In his Guide of the Perplexed (2:25,) Maimonides admits that it is possible that G-d created the world out of nothing (creatio ex nihilo,) or from preexisting material. He felt that it is easier to believe that G-d formed the world from preexisting matter, but he prefers creatio ex nihilo since it fits with the principles in the belief in miracles.
Is Maimonides rejecting the view of Aristotle, his favorite philosopher, whose views he generally accepts? Or was he using what Plato called "a noble lie," an untruthful statement for the multitude? Many scholars feel that Maimonides believed that G-d does not interfere with the laws of nature G-d created. When he says that he accepts this belief due to his belief in miracles, he is actually hinting to his wise readers that he accepts the views of Aristotle, as he usually does. Thus, while he writes in Guide 2:25 that he believes in miracles, the educated reader should mine his writings for his true views.

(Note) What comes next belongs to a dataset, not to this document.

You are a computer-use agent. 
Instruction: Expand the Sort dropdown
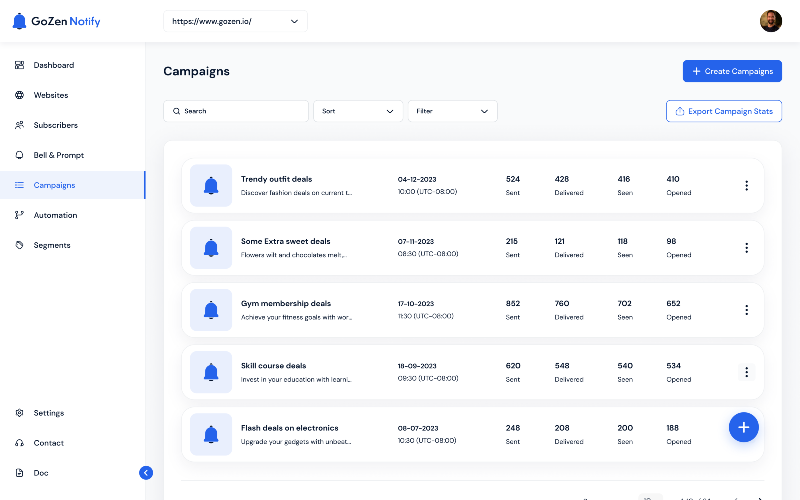click(x=358, y=111)
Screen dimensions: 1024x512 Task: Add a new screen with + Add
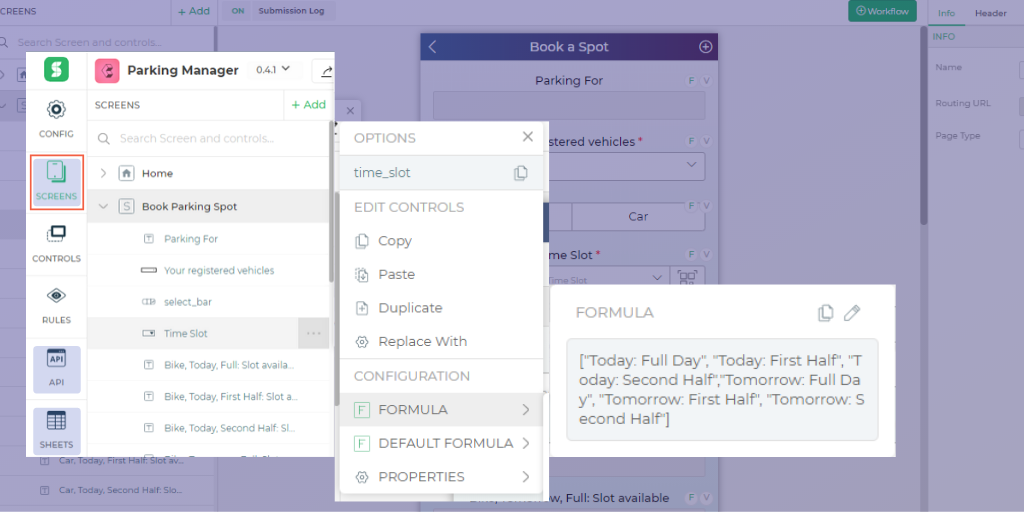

Since miracles, as according to Maimonides do not occur, it follows that no one was ever able to "tap into" the supernatural realm." Not everyone will agree with this list but I list them because they are thought-provoking. The list is the following:
(1) Moses’ staff was a trick that the Egyptians were also able to perform; some say they were able to put the snake to sleep and make it appear to be a staff until thrown on the ground. If it happened it was a trick. The Torah states that even the Egyptian wise men could do the trick.
(2) Balaam as a Prophet. However, Maimonides understands that prophecy is a higher level of intelligence.
(3) King Saul was tricked by the witch of En-dor. Saul was driven by emotions for his drive to conquer.